Give back the full set of entries that follows, exactly as written.
START Material supplied
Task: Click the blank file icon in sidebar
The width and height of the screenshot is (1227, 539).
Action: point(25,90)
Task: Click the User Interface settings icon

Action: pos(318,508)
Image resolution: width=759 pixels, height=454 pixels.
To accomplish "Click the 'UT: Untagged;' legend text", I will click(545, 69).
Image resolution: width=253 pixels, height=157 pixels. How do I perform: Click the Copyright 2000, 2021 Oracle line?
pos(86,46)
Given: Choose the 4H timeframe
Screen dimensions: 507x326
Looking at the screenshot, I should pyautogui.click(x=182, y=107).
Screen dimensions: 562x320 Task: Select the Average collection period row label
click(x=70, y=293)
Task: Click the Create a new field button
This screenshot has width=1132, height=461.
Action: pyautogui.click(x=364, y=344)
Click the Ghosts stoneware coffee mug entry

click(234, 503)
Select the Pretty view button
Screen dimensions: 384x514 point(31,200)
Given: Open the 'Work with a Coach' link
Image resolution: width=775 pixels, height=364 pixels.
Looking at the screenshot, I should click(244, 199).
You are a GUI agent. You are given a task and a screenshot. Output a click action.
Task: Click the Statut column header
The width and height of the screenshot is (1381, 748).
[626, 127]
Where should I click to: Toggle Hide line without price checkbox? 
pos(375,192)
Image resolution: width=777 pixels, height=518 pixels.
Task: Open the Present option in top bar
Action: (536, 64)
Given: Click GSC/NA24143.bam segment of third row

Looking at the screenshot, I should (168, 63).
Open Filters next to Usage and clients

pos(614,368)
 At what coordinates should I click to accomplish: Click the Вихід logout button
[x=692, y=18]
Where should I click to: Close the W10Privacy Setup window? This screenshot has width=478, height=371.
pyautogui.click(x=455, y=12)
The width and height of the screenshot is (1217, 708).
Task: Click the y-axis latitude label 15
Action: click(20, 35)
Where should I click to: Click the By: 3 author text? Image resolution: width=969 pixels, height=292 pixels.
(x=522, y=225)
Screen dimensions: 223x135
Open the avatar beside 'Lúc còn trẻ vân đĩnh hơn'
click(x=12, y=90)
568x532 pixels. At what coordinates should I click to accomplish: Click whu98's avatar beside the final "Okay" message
END Material supplied
Exercise solution:
Task: Click the blank file icon in sidebar
The width and height of the screenshot is (1227, 539).
Action: point(25,90)
Task: Click the User Interface settings icon

Action: pos(318,508)
Image resolution: width=759 pixels, height=454 pixels.
To accomplish "Click the 'UT: Untagged;' legend text", I will click(545, 69).
Image resolution: width=253 pixels, height=157 pixels. How do I perform: Click the Copyright 2000, 2021 Oracle line?
pos(86,46)
Given: Choose the 4H timeframe
Screen dimensions: 507x326
Looking at the screenshot, I should pyautogui.click(x=182, y=107).
Screen dimensions: 562x320 Task: Select the Average collection period row label
click(x=70, y=293)
Task: Click the Create a new field button
This screenshot has width=1132, height=461.
Action: pyautogui.click(x=364, y=344)
Click the Ghosts stoneware coffee mug entry

click(234, 503)
Select the Pretty view button
Screen dimensions: 384x514 point(31,200)
Given: Open the 'Work with a Coach' link
Image resolution: width=775 pixels, height=364 pixels.
Looking at the screenshot, I should click(244, 199).
You are a GUI agent. You are given a task and a screenshot. Output a click action.
Task: Click the Statut column header
The width and height of the screenshot is (1381, 748).
[626, 127]
Where should I click to: Toggle Hide line without price checkbox? 
pos(375,192)
Image resolution: width=777 pixels, height=518 pixels.
Task: Open the Present option in top bar
Action: (536, 64)
Given: Click GSC/NA24143.bam segment of third row

Looking at the screenshot, I should (168, 63).
Open Filters next to Usage and clients

pos(614,368)
 At what coordinates should I click to accomplish: Click the Вихід logout button
[x=692, y=18]
Where should I click to: Close the W10Privacy Setup window? This screenshot has width=478, height=371.
pyautogui.click(x=455, y=12)
The width and height of the screenshot is (1217, 708).
Task: Click the y-axis latitude label 15
Action: click(20, 35)
Where should I click to: Click the By: 3 author text? Image resolution: width=969 pixels, height=292 pixels.
(x=522, y=225)
Screen dimensions: 223x135
Open the avatar beside 'Lúc còn trẻ vân đĩnh hơn'
click(x=12, y=90)
568x532 pixels. At what coordinates should I click to accomplish: Click whu98's avatar beside the final "Okay" message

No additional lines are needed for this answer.